A/N: This is my first time using the chapter system. So very excited. :D
I think I must also mention that I also decided to post these out of guilt, because usedusername has kept me entertained (and excited) with numerous excerpts from her upcoming sequel to 'Deconstructive Reconstruction,' and I felt I needed to at least return the favor somehow. This isn't nearly enough, but it'll have to do for now because my brain has been hating on me.
Drabble Number Two Rating: K
FML
There was a creeping in Malcolm's chest; a niggling at the back of his mind. A tingling at the tips of his fingers, and an itch at the base of his spine. With all of that, fluttering in his stomach seemed like only a secondary effect, but he refused to fully acknowledge it. However, he knew what it was. He wasn't an idiot.
Well, the IQ test said he wasn't an idiot, but he sure felt like one. How he hadn't seen this before was beyond him. It was like seeing the clouds and smelling the rain, but refusing to carry an umbrella. He'd seen the signs over and over again, but he'd never given them any thought. And now that he knew what to look for he was second guessing himself at every turn, and all the while refusing to believe it had any sort of meaning.

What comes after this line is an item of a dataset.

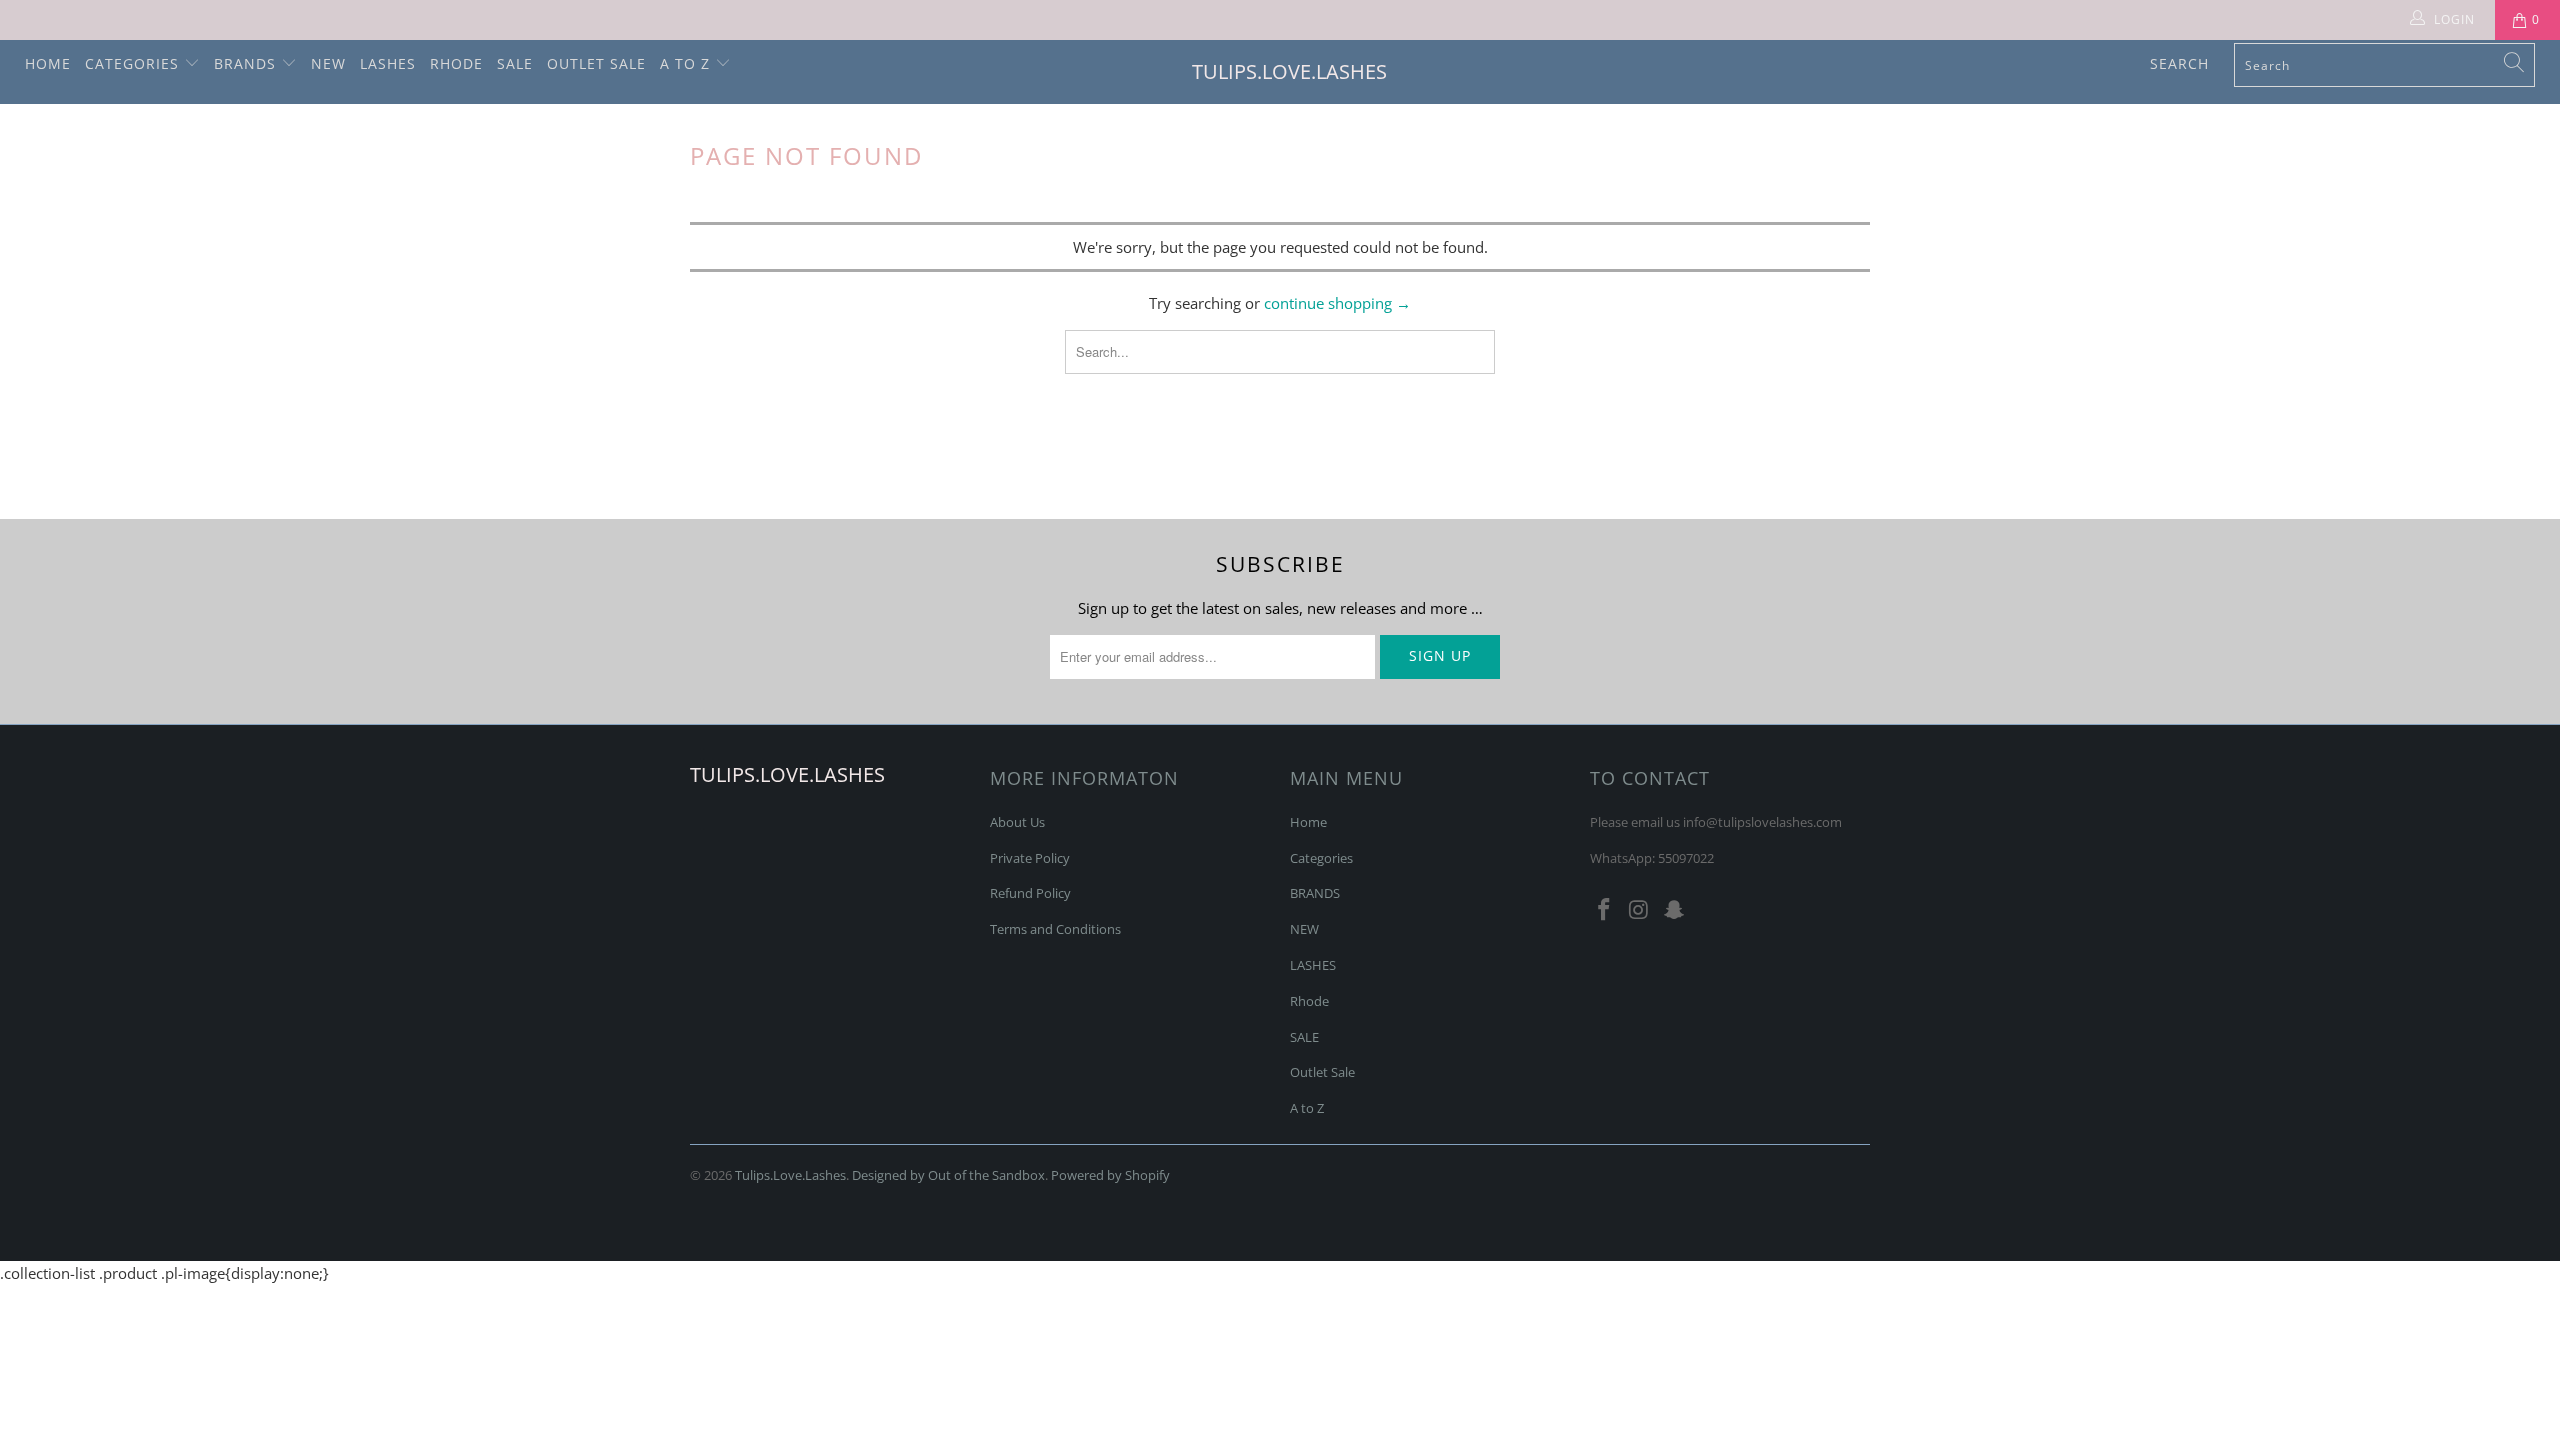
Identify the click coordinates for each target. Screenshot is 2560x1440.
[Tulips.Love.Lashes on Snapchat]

For example, he would be sitting on the couch watching TV; minding his own business, nearly inconspicuous. Then Reese would walk into the room and sit next to him, and suddenly there would be this tightness in his chest that simply wouldn't go away. It wasn't so much painful as uncomfortable, but its non-ceasing presence still caused him to be short of breath, nearly wheezing. And he had to wonder, was it anxiety he was feeling, or guilt?
Because he could deal with anxiety—it was the sort of thing he could lower his head into and plow on through. But guilt... Guilt was different; he didn't know how to deal with it. Nothing short of apologizing profusely had ever worked for him, and as far as he could tell there was no way to apply that to this situation.
He wasn't even sure this situation warranted an apology. What was he supposed to do, prison-walk up to Reese and apologize for being... attracted to him? Because that would be ridiculous.
A/N: Like many things, this came to me while driving to class and listening to one of the many songs that I associate with this pairing. It occurred to me that I normally think of Reese longing for Malcolm, and not the other way around. So this was born during an exceptionally boring Biology class. XD
Perhaps I should also mention that any drabble added to this might not be the best written.. I didn't really put a lot of thought into editing them. XD
As always, reviewing isn't necessarily necessary.